◆ **Material for this task**
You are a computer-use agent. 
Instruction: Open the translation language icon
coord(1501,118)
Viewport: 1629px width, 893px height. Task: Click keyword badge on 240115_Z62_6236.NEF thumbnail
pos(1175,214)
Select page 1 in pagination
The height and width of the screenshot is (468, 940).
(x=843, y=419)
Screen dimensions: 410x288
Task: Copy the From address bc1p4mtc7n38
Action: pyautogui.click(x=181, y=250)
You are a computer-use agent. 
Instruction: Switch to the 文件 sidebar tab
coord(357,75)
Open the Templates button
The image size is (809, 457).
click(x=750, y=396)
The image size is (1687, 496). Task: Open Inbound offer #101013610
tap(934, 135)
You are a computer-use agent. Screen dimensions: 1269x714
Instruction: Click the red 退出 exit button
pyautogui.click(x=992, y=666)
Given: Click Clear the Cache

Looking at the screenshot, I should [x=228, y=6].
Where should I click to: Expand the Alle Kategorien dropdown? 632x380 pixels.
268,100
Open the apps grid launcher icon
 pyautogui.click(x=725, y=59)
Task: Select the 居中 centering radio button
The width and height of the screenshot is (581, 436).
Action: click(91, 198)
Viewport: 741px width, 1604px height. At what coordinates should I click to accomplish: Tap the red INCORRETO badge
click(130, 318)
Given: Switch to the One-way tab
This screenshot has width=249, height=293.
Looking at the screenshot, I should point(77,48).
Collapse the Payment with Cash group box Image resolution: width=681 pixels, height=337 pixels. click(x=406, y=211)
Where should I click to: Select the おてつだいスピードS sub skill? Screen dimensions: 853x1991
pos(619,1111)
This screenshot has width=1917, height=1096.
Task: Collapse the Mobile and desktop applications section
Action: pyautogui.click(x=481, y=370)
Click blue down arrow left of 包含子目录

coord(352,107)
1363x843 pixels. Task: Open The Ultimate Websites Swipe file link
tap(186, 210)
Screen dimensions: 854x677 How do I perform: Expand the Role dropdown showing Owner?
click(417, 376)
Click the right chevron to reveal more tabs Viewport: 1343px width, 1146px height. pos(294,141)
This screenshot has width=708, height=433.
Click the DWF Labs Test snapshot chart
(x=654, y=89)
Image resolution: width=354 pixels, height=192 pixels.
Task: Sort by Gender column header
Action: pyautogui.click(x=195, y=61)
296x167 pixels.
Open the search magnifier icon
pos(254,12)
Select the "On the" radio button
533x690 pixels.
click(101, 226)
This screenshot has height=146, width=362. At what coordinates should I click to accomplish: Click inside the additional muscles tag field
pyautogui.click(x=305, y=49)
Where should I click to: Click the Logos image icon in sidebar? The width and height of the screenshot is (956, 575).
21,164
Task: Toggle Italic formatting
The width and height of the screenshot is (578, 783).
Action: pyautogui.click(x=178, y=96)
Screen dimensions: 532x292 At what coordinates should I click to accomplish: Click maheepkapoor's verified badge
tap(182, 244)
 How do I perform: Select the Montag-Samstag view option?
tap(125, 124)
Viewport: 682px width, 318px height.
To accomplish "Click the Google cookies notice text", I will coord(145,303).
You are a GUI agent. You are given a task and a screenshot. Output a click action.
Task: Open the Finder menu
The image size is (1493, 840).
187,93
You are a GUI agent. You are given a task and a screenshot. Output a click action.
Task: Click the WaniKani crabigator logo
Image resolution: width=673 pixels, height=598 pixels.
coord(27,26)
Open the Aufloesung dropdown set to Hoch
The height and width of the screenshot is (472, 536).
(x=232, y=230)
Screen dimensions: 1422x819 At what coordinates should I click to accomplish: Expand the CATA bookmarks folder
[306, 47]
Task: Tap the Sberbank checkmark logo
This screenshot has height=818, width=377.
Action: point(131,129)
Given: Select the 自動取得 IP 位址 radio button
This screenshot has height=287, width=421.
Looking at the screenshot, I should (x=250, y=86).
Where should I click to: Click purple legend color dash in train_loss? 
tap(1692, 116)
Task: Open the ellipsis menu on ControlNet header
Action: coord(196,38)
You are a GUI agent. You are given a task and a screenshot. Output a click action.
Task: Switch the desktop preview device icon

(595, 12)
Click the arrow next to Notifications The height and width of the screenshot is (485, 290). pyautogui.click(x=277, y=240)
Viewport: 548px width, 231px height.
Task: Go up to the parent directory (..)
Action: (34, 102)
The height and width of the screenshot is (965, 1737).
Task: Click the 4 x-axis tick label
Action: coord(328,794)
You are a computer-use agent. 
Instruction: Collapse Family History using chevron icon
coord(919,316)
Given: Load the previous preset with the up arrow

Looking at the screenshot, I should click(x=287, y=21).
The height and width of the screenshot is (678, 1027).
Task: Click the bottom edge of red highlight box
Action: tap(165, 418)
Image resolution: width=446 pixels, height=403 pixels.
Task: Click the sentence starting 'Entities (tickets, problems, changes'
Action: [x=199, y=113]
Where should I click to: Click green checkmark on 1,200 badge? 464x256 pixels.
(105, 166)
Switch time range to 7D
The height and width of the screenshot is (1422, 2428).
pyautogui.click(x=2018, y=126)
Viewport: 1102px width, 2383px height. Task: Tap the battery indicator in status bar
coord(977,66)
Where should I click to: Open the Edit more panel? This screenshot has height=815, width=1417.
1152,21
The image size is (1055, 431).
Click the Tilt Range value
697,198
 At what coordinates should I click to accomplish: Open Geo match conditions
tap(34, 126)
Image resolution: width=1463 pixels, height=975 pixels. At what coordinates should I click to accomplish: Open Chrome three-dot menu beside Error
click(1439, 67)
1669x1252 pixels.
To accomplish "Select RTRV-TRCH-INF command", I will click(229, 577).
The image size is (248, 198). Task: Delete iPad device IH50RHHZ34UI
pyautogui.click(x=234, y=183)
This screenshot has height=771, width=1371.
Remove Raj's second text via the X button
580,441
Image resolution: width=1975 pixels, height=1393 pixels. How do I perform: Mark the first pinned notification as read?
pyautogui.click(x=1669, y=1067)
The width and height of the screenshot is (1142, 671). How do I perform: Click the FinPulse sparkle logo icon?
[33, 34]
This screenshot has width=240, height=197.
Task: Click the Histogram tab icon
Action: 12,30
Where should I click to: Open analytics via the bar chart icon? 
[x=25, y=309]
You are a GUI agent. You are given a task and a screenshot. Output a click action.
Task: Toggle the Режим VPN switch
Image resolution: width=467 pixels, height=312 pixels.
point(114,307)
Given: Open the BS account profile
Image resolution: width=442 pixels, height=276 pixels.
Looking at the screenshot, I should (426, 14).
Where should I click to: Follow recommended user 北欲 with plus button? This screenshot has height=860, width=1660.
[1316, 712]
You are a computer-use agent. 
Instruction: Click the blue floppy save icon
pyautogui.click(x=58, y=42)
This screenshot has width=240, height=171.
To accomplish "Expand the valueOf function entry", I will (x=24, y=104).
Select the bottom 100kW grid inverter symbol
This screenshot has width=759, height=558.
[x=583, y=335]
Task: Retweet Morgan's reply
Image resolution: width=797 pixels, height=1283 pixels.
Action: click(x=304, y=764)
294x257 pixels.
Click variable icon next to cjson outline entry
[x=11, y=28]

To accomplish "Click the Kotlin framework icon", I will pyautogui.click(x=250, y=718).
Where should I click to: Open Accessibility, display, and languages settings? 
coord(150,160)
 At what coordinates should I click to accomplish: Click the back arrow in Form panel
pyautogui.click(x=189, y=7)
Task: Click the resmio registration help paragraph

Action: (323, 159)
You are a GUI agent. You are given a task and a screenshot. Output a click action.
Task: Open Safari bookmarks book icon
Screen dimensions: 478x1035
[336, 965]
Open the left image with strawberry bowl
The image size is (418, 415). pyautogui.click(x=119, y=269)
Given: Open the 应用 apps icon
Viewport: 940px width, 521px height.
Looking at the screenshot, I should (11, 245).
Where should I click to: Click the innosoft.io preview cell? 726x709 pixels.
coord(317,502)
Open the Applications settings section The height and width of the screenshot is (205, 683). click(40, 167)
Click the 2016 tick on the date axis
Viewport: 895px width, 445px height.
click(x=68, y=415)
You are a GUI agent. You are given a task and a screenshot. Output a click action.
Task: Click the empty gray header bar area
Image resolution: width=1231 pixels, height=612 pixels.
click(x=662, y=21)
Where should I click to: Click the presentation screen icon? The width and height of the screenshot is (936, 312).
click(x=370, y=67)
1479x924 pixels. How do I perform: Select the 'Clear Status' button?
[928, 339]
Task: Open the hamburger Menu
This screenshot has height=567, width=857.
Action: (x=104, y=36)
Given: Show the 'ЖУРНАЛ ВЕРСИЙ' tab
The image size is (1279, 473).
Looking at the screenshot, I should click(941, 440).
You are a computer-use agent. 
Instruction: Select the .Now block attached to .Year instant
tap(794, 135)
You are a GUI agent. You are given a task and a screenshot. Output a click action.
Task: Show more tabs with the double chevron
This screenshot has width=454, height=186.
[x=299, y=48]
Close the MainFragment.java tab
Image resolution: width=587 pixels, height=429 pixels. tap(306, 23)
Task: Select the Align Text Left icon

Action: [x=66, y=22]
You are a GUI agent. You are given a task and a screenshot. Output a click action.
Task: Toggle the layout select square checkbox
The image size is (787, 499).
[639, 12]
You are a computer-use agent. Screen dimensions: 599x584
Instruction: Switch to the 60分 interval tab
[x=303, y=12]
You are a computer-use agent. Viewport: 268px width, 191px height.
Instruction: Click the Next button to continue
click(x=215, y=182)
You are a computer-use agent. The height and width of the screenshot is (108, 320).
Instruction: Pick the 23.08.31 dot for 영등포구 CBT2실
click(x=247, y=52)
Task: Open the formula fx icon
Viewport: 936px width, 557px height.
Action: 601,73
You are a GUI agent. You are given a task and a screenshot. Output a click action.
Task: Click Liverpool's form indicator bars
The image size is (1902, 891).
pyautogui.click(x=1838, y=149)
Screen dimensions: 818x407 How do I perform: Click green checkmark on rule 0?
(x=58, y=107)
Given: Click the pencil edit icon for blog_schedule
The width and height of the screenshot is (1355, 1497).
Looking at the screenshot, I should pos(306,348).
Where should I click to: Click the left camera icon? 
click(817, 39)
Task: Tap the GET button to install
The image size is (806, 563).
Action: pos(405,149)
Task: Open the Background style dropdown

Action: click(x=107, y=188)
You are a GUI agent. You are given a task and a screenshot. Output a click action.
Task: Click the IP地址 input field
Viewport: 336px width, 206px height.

◆ **What you have to do**
Retype the lines from the line containing "Given: Show the 'ЖУРНАЛ ВЕРСИЙ' tab" to the line containing "click(x=215, y=182)", including both of those lines, with no changes.

◆ **Output of the task**
Given: Show the 'ЖУРНАЛ ВЕРСИЙ' tab
The image size is (1279, 473).
Looking at the screenshot, I should click(941, 440).
You are a computer-use agent. 
Instruction: Select the .Now block attached to .Year instant
tap(794, 135)
You are a GUI agent. You are given a task and a screenshot. Output a click action.
Task: Show more tabs with the double chevron
This screenshot has width=454, height=186.
[x=299, y=48]
Close the MainFragment.java tab
Image resolution: width=587 pixels, height=429 pixels. tap(306, 23)
Task: Select the Align Text Left icon

Action: [x=66, y=22]
You are a GUI agent. You are given a task and a screenshot. Output a click action.
Task: Toggle the layout select square checkbox
The image size is (787, 499).
[639, 12]
You are a computer-use agent. Screen dimensions: 599x584
Instruction: Switch to the 60分 interval tab
[x=303, y=12]
You are a computer-use agent. Viewport: 268px width, 191px height.
Instruction: Click the Next button to continue
click(x=215, y=182)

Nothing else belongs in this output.